◆ **SET PROBLEM**
Retype every line of the listing below without changing a word, and leave the pictures out.

Stored data entries:

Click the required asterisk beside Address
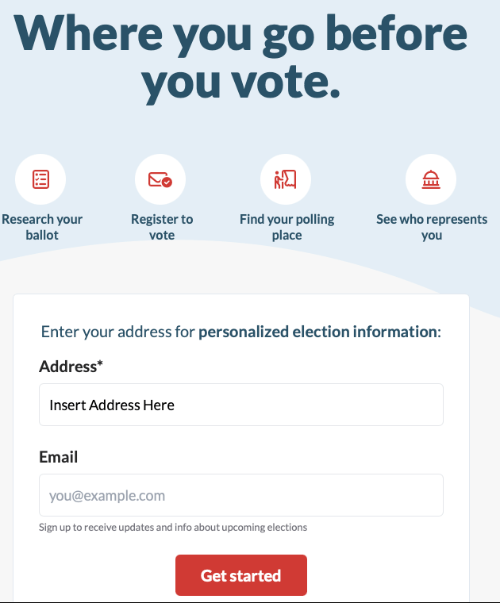 tap(101, 365)
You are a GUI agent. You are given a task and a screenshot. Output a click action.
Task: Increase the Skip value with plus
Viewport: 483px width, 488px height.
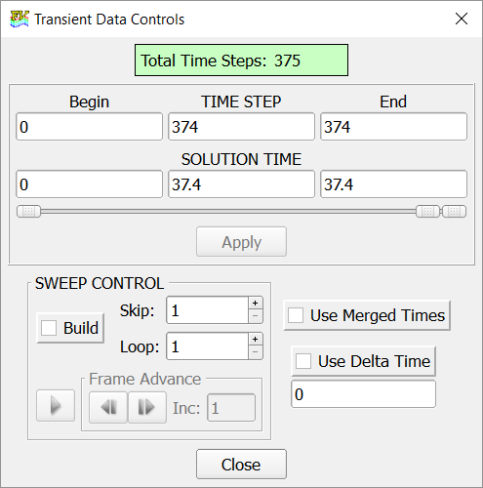[256, 304]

◆ **ANSWER FOR THIS EXERCISE**
Click the required asterisk beside Address
 tap(101, 365)
You are a GUI agent. You are given a task and a screenshot. Output a click action.
Task: Increase the Skip value with plus
Viewport: 483px width, 488px height.
[256, 304]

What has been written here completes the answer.